Several bodies are depicted bound and hanging by nooses, which has been suggested is a recollection of the moment the ten-year-old Guston found his father’s hung body, as well as an allusion to the lynchings and other acts of racist terrorism still common in the US at the time. The mural’s horrific torture scenes represented both the Inquisition perpetrated by the European conquistadors and crimes committed by modern governments in the 20th century. Time magazine ran an article about the mural, and the finished work, while controversial in both the US and Mexico, boosted Guston and Kadish’s careers.
It is not known if either artist was aware that at some time in the 1940s, the then director of the museum was believed to have ordered that the work be covered with a fake wall made out of canvas stretched over a wooden frame.
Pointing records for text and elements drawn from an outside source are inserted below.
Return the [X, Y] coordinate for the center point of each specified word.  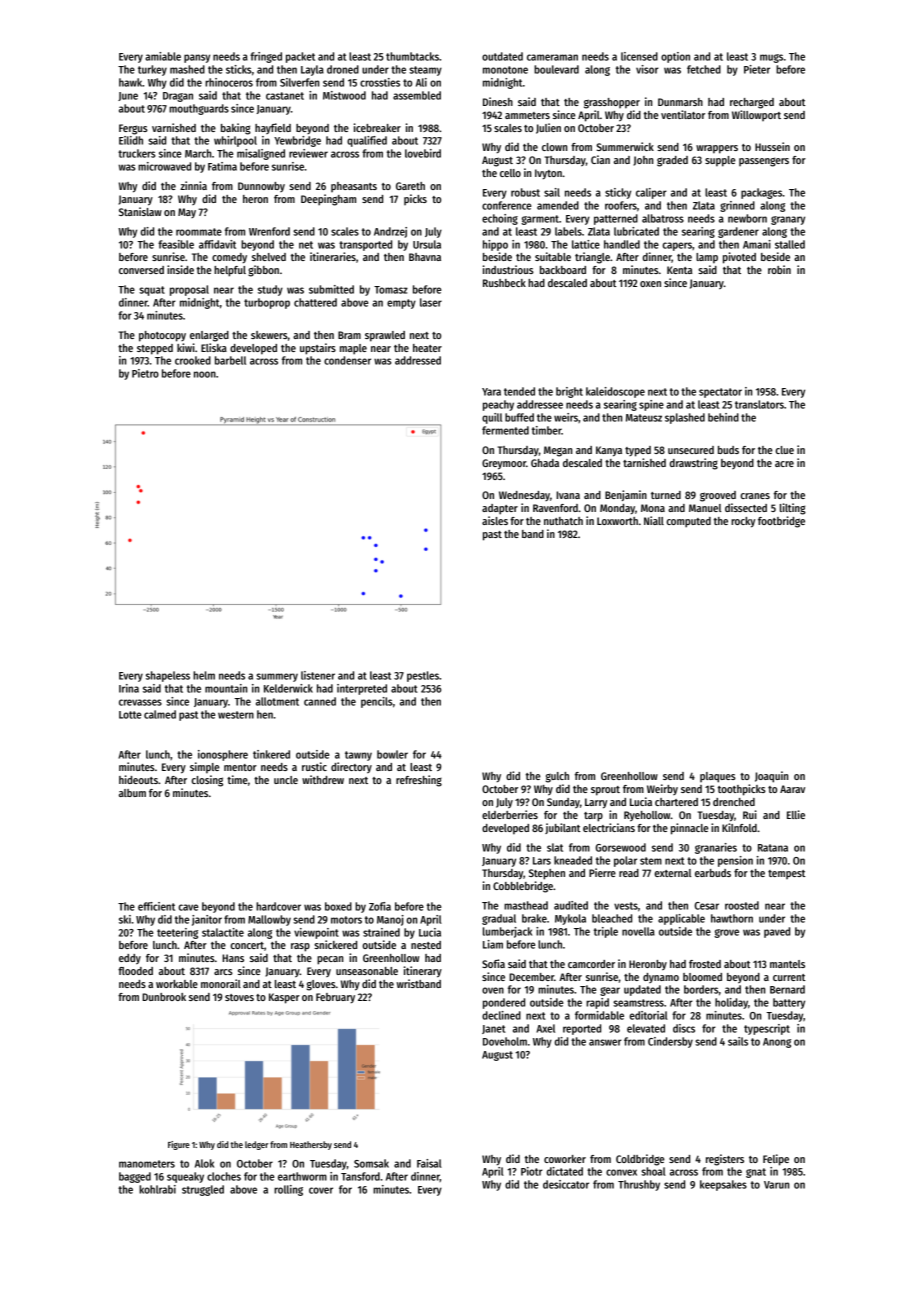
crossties [380, 82]
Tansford [360, 1176]
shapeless [168, 676]
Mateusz [644, 418]
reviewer [308, 153]
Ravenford [555, 508]
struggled [203, 1190]
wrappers [717, 149]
Whether this was to quell threats of destruction that had been levelled from some quarters or to defuse some other risk remains unclear. It only saw the light of day again in 1973 after works to fix a leak in the building revealed the mural, which had suffered badly from humidity in the intervening decades.
Eugenio Mercado López, a former director of the Museo Regional Michoacano, tells The Art Newspaper that several attempts to begin a restoration programme had been made over the years. The current project has been jointly financed by the Guston Foundation and Mexico’s Instituto Nacional de Antropología e Historia (INAH). The project’s budget has not been made public, but unconfirmed reports put the cost of the work at 1.7m pesos (around $82,000). The restored mural in Morelia is to be unveiled at a ceremony on 31 January.
“When I first travelled to see the mural in 2006, its former power could only be imagined.” Musa Mayer, Guston’s daughter, said in a statement. “I am deeply grateful to all those whose diligent work has brought this extraordinary early work back to life. Its message is as relevant today at it was 90 years ago.”
Speaking in a personal capacity, the artist Richard Pitts, a board member of the US-based Reuben Kadish Art Foundation, tells The Art Newspaper he was pleased to hear the restoration project is nearing completion. He believes news of the mural’s return to the spotlight has prompted an increase in interest in the work of Kadish, who briefly painted for the US Works Progress Administration before leaving his practice for several years and then returning to work as a sculptor.
“Kadish was a unique and original artist,” Pitts says. “His murals in Mexico and California were an early platform for exploration … and I’m glad more people will be able to see them in person.”